ФРАГМЕНТ ТЕКСТА ->

______

Конечно, лишь немногие, лишь редкие люди сохраняли в лагере свою внутреннюю свободу, возвышаясь до осуществления тех ценностей, которые раскрывает страдание. Но если бы этому был даже один-единственный пример, он все равно служил бы доказательством того, что внутренне человек может быть сильнее своих внешних обстоятельств. И не только в концлагере. Человек всегда и везде противостоит судьбе, и это противостояние дает ему возможность превратить свое страдание во внутреннее достижение.
…Когда-то, много лет назад, мы смотрели фильм «Воскресение» по Толстому и тоже думали: «Вот высокие судьбы, вот великие люди. Ну, а нам не дана такая великая судьба, не суждены такие взлеты»…
Но когда встаешь лицом к лицу со своей судьбой, когда тебе надо решать: сможешь ли ты противопоставить ей силу своего духа, или нет?..
Вот, например, история смерти одной молодой женщины, заключенной концлагеря, свидетелем которой мне пришлось быть. История проста, здесь много не расскажешь, и все-таки она звучит возвышенно.
Женщина знала, что ей предстоит умереть в ближайшие дни. Но, несмотря на это, она была душевно бодра. «Я благодарна судьбе за то, что она обошлась со мной так сурово, потому что в прежней своей жизни я была слишком избалована, а духовные мои притязания не были серьезны», – сказала она мне, и я запомнила это дословно. Перед самым своим концом она была очень сосредоточенной. «Это дерево – мой единственный друг в моем одиночестве», – прошептала она, показывая на окно барака. Там был каштан, он как раз недавно зацвел, и, наклонившись к нарам больной, можно было разглядеть через маленькое оконце одну зеленую ветку с двумя соцветиями-свечками. «Я часто разговариваю с этим деревом». Эти ее слова меня смутили, я не знала, как их понять. Может быть, это уже – бред, галлюцинации? Я спросила, отвечает ли ей дерево, и что оно говорит, и услышала в ответ: «Оно мне сказало: «Я здесь, я здесь, я здесь… Я – жизнь, вечная жизнь…»».

______

ЧТО ТРЕБУЕТСЯ ->
Согласуются ли с фрагментом о внутренней свободе в концлагере следующие утверждения: 1. Женщина знала, что ей предстоит умереть в ближайшие дни. 2. Из окна барака была видна ветка липы. 3. Внутреннюю свободу в лагере сохраняли многие люди. На каждое ответьте «да» или «нет» и точно процитируйте решающие слова фрагмента.

СОДЕРЖИМОЕ НАБОРА ДАННЫХ ->
______

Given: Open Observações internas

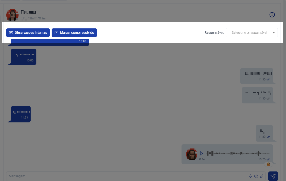Looking at the screenshot, I should coord(28,33).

______

ОТВЕТ НИЖЕ ->
1. Да: «Женщина знала, что ей предстоит умереть в ближайшие дни».
2. Нет: «Там был каштан».
3. Нет: «лишь немногие, лишь редкие люди сохраняли в лагере свою внутреннюю свободу».